= Richard Kingsford (ecologist) =

Australian ecologist

Richard Kingsford is an environmental/biological expert and river ecologist. Much of his work has been undertaken with the Murray-Darling Basin wetlands and rivers covering approximately 70 percent of the Australian continent. He is the director of the Centre for Ecosystem Science at the University of New South Wales School of Biological, Earth and Environmental Sciences, a member of the Australian Government’s Environmental Flows Scientific Committee.

Kingsford presented "A Meander Down a River or Two: How Water Defines Our Continent and Its Future" for the second Eric Rolls Memorial Lecture in 2012.

In 2019 the Australian Regional Council (ARC) appointed Kingsford as chief investigator in a team to develop a new international standard for the appraisal and reporting of the status of the most crucial wetlands worldwide.

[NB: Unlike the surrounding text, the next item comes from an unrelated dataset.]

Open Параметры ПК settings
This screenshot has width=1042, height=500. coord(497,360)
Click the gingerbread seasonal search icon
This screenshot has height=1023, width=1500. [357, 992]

== Honours and recognition ==
Kingsford has received the following awards:
- 2001: Eureka Award for his research on ecological values of rivers and impact of Australia’s water resource aridity
- 2007: Hoffman medal for his contribution to global wetland science
- 2008: Eureka Award for Promoting Understanding of Science
- 2015: Eureka Award (as a member of the IUCN Red List of Ecosystems team) for Environmental Research resulting in the establishment of a universal standard for assessing ecosystem risks
- 2019: Society for Conservation Biology’s Distinguished Service Award also relating to contributions to freshwater/ecosystem conservation
- 2020: Fellow of the Royal Society of New South Wales
- 2025: Officer of the Order of Australia, for "distinguished service to conservation biology, to environmental sustainability research, and to freshwater biodiversity and ecosystems governance"

== Publications ==
His most cited publication, Kingsford, Richard Tennant. "Ecological impacts of dams, water diversions and river management on floodplain wetlands in Australia." Australian Ecology 25.2 (2000): 109-127.m has been cited 985 times, according to Google Scholar.